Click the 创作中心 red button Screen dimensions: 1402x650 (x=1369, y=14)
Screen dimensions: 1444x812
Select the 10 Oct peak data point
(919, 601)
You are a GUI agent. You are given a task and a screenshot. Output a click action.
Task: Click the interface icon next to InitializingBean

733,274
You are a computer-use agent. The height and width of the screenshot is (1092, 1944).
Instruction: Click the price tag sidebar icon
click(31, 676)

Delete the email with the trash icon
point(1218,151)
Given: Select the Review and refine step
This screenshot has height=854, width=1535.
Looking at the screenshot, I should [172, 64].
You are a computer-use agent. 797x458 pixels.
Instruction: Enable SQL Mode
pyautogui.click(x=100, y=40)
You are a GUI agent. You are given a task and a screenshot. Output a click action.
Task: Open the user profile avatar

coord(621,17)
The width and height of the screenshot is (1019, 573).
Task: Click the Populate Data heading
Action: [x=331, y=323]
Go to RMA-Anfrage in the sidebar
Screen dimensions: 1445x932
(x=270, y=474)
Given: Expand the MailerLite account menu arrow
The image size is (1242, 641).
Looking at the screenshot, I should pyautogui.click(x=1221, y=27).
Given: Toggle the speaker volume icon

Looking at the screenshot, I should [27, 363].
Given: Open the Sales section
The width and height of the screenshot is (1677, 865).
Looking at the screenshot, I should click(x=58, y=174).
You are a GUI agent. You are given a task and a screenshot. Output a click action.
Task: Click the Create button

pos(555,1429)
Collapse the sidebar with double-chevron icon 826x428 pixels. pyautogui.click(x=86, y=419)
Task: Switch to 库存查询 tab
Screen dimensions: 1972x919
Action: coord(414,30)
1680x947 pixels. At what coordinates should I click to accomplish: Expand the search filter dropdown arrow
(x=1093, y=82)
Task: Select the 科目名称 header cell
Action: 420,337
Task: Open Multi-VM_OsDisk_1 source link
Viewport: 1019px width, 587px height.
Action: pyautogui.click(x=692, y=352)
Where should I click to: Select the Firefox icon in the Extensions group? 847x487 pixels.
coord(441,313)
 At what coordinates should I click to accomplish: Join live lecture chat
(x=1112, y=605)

───

__Problem details__. Produce an exact copy of the lines from the one containing "Task: Open Multi-VM_OsDisk_1 source link" through the final line of the data, both ends included, and only those.

__Answer section__.
Task: Open Multi-VM_OsDisk_1 source link
Viewport: 1019px width, 587px height.
Action: pyautogui.click(x=692, y=352)
Where should I click to: Select the Firefox icon in the Extensions group? 847x487 pixels.
coord(441,313)
 At what coordinates should I click to accomplish: Join live lecture chat
(x=1112, y=605)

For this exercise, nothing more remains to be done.